Eccentricity Parameters Identification for a Motorized Spindle System Based on Improved Maximum Likelihood Method

Abstract

As a kind of rotor system, the electric spindle system is the core component of the precision grinding machine. The vibration caused by the mass imbalance is the main factor that causes the vibration of the grinding machine. Identifying the eccentricity parameters in an electric spindle system is a key issue in eliminating mass imbalances. It is difficult for engineers to understand the approximate range of eccentricity by experience; that is, it is difficult to obtain a priori information about eccentricity. At the same time, due to the geometric characteristics of the electrospindle system, the material factors and the randomness of the measurement response, these uncertain factors, even in a small case, are likely to cause large deviations in the eccentricity recognition results. The search algorithm used in the maximum likelihood method to identify the eccentricity parameters of the electrospindle system is computationally intensive, and the sensitivity in the iterative process brings some numerical problems.
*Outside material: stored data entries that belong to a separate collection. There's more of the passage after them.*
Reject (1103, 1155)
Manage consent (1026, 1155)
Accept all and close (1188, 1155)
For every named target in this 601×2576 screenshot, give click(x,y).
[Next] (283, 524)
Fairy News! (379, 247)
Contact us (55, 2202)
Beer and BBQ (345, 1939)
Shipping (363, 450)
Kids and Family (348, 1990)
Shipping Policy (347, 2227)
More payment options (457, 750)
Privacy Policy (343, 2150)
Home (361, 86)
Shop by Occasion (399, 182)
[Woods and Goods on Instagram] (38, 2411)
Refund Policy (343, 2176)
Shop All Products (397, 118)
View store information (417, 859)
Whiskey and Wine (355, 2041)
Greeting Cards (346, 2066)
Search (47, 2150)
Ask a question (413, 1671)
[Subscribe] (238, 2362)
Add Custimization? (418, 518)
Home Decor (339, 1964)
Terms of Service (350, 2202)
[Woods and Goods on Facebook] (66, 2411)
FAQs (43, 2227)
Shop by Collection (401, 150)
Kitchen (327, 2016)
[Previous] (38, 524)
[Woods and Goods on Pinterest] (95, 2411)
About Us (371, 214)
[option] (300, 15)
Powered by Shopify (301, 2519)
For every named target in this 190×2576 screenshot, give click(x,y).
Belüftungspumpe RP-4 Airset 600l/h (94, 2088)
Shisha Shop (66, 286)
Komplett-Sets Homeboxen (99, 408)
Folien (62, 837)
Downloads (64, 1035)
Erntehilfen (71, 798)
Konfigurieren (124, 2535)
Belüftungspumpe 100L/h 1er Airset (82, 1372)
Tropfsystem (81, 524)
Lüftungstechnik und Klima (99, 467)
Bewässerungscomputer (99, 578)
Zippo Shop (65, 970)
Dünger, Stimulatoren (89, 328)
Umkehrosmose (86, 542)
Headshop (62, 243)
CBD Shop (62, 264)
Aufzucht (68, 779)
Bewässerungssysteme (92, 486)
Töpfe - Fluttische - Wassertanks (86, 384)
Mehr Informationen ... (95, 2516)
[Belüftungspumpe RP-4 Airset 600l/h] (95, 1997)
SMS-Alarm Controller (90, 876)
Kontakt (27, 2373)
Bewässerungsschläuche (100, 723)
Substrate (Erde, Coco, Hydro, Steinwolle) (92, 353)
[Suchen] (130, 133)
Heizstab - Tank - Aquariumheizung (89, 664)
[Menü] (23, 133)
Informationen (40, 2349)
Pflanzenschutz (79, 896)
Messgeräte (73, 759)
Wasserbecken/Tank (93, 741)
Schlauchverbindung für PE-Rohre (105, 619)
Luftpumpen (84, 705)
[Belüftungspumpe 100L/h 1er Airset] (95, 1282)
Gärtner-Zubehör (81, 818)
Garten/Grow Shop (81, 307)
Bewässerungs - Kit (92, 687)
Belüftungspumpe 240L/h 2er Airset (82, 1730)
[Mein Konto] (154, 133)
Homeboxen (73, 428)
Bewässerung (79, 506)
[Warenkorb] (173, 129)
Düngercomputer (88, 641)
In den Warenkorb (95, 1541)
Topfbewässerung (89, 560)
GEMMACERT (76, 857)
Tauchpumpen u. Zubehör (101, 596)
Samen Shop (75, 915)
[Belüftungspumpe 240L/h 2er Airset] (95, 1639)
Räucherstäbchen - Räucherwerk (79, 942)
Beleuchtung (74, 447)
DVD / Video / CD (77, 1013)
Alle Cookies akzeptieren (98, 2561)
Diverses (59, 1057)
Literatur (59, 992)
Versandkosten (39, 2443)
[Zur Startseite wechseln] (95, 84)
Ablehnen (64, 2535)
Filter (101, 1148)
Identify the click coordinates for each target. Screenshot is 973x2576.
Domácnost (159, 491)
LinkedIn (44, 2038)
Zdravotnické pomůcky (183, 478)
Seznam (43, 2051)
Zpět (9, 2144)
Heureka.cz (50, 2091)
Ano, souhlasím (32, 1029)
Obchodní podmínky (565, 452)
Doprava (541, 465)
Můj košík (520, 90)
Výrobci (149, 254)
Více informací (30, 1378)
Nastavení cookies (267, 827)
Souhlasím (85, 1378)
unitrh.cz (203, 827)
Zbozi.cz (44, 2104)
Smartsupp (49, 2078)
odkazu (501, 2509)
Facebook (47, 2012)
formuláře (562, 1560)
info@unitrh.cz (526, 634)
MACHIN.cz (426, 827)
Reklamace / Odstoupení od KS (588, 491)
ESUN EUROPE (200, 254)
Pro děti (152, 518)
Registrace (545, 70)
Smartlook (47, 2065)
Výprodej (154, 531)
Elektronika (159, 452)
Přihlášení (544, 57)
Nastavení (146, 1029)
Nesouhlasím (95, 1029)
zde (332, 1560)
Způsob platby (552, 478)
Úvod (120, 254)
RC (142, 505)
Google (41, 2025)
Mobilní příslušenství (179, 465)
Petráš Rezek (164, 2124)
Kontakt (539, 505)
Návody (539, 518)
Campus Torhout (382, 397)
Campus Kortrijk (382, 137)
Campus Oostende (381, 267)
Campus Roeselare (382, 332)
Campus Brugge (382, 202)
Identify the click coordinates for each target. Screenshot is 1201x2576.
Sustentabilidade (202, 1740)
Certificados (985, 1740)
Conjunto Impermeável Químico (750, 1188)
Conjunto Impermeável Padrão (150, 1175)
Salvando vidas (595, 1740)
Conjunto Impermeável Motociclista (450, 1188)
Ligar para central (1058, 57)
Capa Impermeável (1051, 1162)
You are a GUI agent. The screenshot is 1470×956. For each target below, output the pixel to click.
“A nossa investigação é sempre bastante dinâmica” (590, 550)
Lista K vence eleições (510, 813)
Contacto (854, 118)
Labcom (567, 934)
This paper introduces an Advance-Retreat Method (ARM) of the search interval to the maximum likelihood method, the unknown parameter increment obtained by the maximum likelihood method is used as the step size in the iteration, and the Advance-Retreat Method of the search interval is used to adjust the next design point so that the objective function value is gradually decreasing. The recognition results under the three kinds of measurement errors show that the improved maximum likelihood method improves the recognition effect of the maximum likelihood method and can reduce the influence of uncertainty factors on the recognition results, and the robustness is satisfactory.